PART II: How To Make Machines Learn Like We Do

0

Arslan Chaudhry is a Rhodes Scholar studying Artificial Intelligence and Machine Learning towards his PhD dissertation at Oxford. Originally from Lahore, Arslan completed his undergraduate education from UET Lahore in Electrical Engineering and worked with Mentor Graphics, a popular company specializing in embedded electronics, for two years before arriving at Oxford. As part of our series ‘Artificial Intelligence: Truths and Myths’, Spectra spoke to Arslan about his journey, Artificial Intelligence (AI) and his work in this field.

The Interview consists of two parts; the first part which can be read here explores Arslan’s personal experience as a student at UET and now at Oxford. In this part, we have an in-depth conversation with Arslan on multiple themes of Artificial Intelligence, including, but not limited to, limitations of current AI systems, his work on continual learning, academic lethargy in Pakistan and the need for a national AI policy.

The interview has been condensed and edited for the purposes of clarity and brevity.

Arslan presenting his work on life-long learning at International Conference of Learning Representations.

Spectra: What are the problem(s) you are looking to solve in machine learning?

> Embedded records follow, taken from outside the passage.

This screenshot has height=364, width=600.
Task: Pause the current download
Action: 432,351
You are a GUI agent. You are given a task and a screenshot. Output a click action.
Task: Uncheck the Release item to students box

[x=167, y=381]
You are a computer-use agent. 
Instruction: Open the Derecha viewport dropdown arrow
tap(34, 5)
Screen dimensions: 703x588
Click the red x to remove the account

I work on what we call continual learning. In this setting, you have a learning agent and there is data whose distribution may change over time and the task is that this agent should continuously learn and adapt to new data. [This can be better understood in the context of a project]. So assume that you want to build a driverless car. To build this car, you need a system which can detect all the possible objects on the road. So one possibility is that first, you collect the dataset of all the possible things that you’re going to see in the world. And then you will train your model on all these objects. But this is an impossible task, because you don’t know which objects your car is going to see on the road and there is always a possibility that there is this new object which your car has not seen. So for example, let’s say that you’ve trained your car in UK and then all of a sudden, you take this car to Pakistan, and it sees a rickshaw for the first time or a bail garhi (ox cart). Your car won’t be able to detect these new objects [that it has never seen during training]. To help your car detect them, if you retain your model on these objects, then your car essentially will forget what it had seen in the past [in the UK] and this is a big problem. Continual learning provides a way to keep training your agent as you get new types of data and not forget about what you’ve seen in the past and this is something that I’m trying to solve in machine learning i.e. how can you build new concepts or how can you learn new concepts without forgetting old ones.

There is generally a lot of excitement around self-driving cars. Can you guess when will they be on the roads?

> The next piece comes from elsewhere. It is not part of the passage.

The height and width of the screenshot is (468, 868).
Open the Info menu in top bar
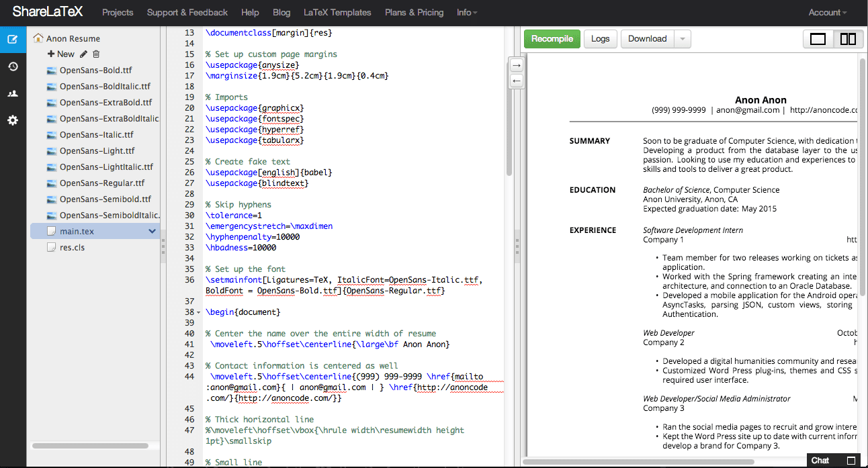pyautogui.click(x=467, y=12)
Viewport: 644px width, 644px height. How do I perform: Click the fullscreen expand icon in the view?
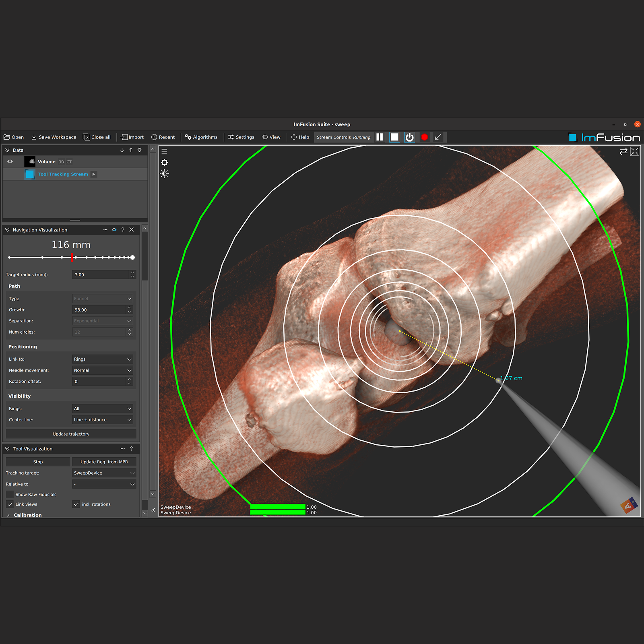635,151
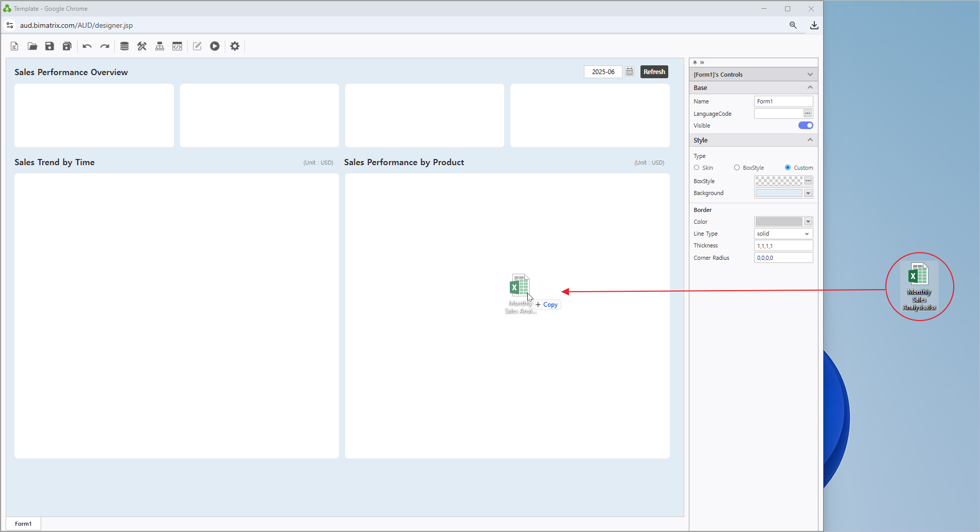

I would say a hacky version of driverless cars, in which the car is doing 95% of the work but there is still a human sitting behind the driving wheel, will be seen in the next 5-6 years. But full autonomy, where there is no human involved at all, is still way off, I would say two to three decades.

What are the challenges that you think we will need to solve to get to fully autonomous AI?

I think there are a bunch of engineering challenges as well as a plethora of theoretical ones. Engineering challenges range from building sensors which are accurate enough to building hardware which can process all this data coming from the sensors in an efficient way. There has been some progress on these fronts; but these challenges are still there. On the theory side, again, there are a bunch of challenges. One concerns the adaptability of AI models. For example, when you change the domain from night to day or from London to Lahore or from desert to an [urban] road, how quickly does your model adapt? That adaptability problem is there and there I think continual learning is going to be important. Second, interpretability is also very important. Right now, with neural networks as black boxes, interpreting different results and [making] theoretical guarantees around the product and then having uncertainty estimates around those [results] is going to be really important. This is so, because of safety certifications, I’m quite sure that unless you can certify that our car is predicting something with this much confidence, people are not going to certify these cars to drive on roads. Lastly, the general problem of causality is always going to be there.

Do you agree that current deep learning approaches are ultimately limited and there is a need for some alternative learning paradigm? 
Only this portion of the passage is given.